Terrenda White is an Assistant Professor of Sociology and Education at the University of Colorado-Boulder. Her current research focuses on market-based education reforms in urban communities, and its cultural and pedagogical impact on teacher dispositions, teacher professional autonomy and identity, and the development of inclusive classroom practices. Particularly, White explores charter school reform and the organizational distinctions across community-based charter schools and privately managed charter schools.
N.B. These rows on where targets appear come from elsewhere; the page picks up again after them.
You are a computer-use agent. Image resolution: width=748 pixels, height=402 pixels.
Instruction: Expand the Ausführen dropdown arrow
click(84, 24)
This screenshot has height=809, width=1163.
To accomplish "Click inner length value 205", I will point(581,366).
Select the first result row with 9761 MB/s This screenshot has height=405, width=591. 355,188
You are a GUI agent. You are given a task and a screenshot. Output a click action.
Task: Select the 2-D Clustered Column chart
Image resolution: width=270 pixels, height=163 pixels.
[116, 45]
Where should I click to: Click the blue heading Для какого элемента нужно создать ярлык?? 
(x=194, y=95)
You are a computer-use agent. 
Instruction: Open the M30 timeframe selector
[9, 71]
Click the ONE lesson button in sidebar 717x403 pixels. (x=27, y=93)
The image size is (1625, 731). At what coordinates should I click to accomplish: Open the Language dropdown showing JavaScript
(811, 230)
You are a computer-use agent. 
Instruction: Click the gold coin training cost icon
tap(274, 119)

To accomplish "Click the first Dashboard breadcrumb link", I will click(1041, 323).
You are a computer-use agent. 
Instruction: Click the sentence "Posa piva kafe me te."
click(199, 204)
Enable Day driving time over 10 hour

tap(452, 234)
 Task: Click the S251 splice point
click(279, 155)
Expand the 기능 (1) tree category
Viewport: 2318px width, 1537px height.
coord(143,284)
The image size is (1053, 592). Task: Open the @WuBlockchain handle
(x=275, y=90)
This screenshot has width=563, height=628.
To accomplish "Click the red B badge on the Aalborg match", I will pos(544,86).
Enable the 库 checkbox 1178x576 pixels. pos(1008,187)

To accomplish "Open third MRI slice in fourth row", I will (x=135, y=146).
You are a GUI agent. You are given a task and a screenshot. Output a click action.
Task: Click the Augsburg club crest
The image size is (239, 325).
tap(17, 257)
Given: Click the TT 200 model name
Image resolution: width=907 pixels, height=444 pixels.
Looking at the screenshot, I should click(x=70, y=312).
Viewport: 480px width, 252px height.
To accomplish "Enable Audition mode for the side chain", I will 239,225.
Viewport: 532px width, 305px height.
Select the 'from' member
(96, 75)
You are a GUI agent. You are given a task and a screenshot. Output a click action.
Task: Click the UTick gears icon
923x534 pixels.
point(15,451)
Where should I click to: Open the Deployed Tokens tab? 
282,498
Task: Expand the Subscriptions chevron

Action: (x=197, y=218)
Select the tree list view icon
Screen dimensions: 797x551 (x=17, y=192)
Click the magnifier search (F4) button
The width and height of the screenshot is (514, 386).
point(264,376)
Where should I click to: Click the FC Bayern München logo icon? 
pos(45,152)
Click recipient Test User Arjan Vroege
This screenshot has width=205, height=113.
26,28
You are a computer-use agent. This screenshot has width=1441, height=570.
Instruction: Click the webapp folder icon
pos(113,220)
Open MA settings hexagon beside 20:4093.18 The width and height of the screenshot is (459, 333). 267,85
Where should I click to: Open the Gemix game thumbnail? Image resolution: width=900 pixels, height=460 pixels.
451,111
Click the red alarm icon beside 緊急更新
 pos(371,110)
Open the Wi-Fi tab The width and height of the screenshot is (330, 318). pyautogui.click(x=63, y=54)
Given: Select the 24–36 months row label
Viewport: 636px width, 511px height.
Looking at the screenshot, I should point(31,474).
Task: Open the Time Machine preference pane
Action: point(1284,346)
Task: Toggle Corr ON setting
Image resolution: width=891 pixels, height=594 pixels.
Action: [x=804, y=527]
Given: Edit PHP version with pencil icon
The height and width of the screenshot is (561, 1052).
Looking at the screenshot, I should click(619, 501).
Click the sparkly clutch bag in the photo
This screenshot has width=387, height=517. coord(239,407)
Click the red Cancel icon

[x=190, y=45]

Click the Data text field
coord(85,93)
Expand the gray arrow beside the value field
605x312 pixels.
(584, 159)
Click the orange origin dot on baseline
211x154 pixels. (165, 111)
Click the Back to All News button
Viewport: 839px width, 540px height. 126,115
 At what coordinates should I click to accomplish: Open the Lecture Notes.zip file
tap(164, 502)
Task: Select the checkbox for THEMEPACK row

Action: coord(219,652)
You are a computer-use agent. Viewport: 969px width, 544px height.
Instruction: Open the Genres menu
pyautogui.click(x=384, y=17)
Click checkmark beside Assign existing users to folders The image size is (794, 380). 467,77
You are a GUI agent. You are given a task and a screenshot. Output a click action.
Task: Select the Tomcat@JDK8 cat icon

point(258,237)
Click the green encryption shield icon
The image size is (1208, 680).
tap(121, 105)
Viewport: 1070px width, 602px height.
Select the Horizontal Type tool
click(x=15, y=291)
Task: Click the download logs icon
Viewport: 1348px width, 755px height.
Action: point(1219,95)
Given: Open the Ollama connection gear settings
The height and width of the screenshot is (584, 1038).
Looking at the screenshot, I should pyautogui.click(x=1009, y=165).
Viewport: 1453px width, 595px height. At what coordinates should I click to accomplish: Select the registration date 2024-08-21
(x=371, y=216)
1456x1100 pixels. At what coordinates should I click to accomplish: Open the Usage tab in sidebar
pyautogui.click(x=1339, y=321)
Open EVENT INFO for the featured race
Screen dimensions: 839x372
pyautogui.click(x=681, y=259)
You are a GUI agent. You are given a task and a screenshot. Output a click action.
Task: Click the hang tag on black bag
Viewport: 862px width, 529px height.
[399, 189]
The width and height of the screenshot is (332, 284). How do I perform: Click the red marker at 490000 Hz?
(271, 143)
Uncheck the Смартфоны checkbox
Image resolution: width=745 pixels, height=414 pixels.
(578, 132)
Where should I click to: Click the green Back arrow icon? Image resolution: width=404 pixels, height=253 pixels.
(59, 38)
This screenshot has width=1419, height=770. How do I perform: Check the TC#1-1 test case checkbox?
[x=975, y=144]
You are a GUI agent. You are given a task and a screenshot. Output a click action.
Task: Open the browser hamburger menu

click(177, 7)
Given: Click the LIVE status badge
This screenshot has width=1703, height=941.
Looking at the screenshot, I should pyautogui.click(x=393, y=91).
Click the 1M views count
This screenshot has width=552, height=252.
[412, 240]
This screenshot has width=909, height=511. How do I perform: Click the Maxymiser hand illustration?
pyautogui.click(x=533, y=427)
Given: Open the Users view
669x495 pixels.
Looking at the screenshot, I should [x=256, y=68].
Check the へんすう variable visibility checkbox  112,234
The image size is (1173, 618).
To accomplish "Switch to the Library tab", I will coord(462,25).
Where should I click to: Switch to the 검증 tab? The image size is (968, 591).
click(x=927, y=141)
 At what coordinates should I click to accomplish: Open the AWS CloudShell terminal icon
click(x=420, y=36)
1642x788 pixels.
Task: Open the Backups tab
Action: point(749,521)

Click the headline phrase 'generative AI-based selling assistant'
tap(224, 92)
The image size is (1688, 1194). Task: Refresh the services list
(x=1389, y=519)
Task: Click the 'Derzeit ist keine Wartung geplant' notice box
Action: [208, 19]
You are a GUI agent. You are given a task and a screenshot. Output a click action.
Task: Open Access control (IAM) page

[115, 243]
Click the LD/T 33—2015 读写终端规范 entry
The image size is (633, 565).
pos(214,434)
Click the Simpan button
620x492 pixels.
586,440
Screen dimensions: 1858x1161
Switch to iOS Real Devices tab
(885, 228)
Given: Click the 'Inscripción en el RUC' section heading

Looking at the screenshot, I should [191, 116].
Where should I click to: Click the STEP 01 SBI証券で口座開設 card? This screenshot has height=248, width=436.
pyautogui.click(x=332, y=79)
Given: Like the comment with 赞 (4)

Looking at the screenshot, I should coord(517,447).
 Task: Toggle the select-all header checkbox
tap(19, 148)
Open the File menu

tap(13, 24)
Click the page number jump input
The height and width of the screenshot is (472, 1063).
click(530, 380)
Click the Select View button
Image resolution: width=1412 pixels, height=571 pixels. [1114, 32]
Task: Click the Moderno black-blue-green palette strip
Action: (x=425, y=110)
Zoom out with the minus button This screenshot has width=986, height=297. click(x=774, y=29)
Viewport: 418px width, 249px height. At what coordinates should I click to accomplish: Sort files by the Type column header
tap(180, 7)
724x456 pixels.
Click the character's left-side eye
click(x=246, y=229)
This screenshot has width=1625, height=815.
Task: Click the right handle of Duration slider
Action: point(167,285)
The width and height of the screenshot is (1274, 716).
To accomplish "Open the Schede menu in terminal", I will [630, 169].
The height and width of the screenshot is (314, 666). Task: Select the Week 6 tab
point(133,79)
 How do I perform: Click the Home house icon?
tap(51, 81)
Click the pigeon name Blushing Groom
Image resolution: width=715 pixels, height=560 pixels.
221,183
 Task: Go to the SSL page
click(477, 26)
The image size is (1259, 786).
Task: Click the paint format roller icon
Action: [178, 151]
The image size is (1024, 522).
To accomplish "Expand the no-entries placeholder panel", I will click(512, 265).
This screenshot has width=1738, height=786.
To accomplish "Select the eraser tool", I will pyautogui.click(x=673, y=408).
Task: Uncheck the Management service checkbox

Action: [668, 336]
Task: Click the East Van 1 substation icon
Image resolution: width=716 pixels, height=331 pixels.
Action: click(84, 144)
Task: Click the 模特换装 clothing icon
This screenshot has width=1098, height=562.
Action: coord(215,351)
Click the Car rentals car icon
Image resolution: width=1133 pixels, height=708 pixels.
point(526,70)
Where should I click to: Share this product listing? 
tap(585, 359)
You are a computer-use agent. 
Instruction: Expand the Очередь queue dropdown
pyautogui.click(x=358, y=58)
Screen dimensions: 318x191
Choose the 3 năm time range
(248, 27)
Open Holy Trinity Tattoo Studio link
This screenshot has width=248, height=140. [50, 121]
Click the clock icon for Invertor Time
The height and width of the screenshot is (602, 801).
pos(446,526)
Her work has implications for how to tease out important ideological differences unfolding across the charter sector, as it relates to privatization, equity, and issues of power and control of teaching and learning in largely segregated and underserved Black/African American and Latino/a communities. White also emphasizes the varied responses of teachers to market-based education restructuring, highlighting dilemmas that current policies pose for teacher autonomy and the development of critical and culturally responsive practices with historically marginalized and under-served students.

Susan Yonezawa is Associate Director of CREATE at the University of California, San Diego. Yonezawa straddles the worlds of policy, practice, and research, working to embed research and design techniques and mindsets into the lived practices and policies of urban public schooling. She analyzes and engages issues of diversity, opportunity, and inequality in schools and communities, with a focus on the district, school and classroom leverage points that can increase college access for underrepresented, low-income students. Yonezawa works with and helps lead educators and researchers at CREATE in design-based research and evaluation on educational practices K-20. She does this with her colleagues by providing teacher professional development for K-14 educators in science, mathematics, reading and writing, and modeling and testing new designs within college outreach programs –including statewide Early Academic Outreach Programs (EAOP) and federal TRIO programs such as Upward Bound.

Irene H. Yoon is Assistant Professor in the Department of Educational Leadership and Policy Studies. She is a member of the professional learning design and facilitation team at UEPC. Her research explores instructional leadership and teacher collaboration and instructional improvement.

Ken Zeichner is the Boeing Professor of Teacher Education at the University of Washington, Seattle. He is a former Vice President of the American Educational Research Association, a member of the National Academy of Education and Fellow of the American Educational Research Association and NEPC. He received the Legacy Award by AERA’s Division K and the Lifetime Achievement Award by the American Association of Colleges for Teacher Education (2009). Ken was a faculty member at the University of Wiscons-Madison from 1976-2009, serving as the Hoefs-Bascom Professor of Teacher Education and as Associate Dean for Teacher Education and International Education. Much of his work in teacher education has involved directing clinical teacher education programs and school university teacher education partnerships. His research focuses on various aspects of teacher education in the U.S. and internationally.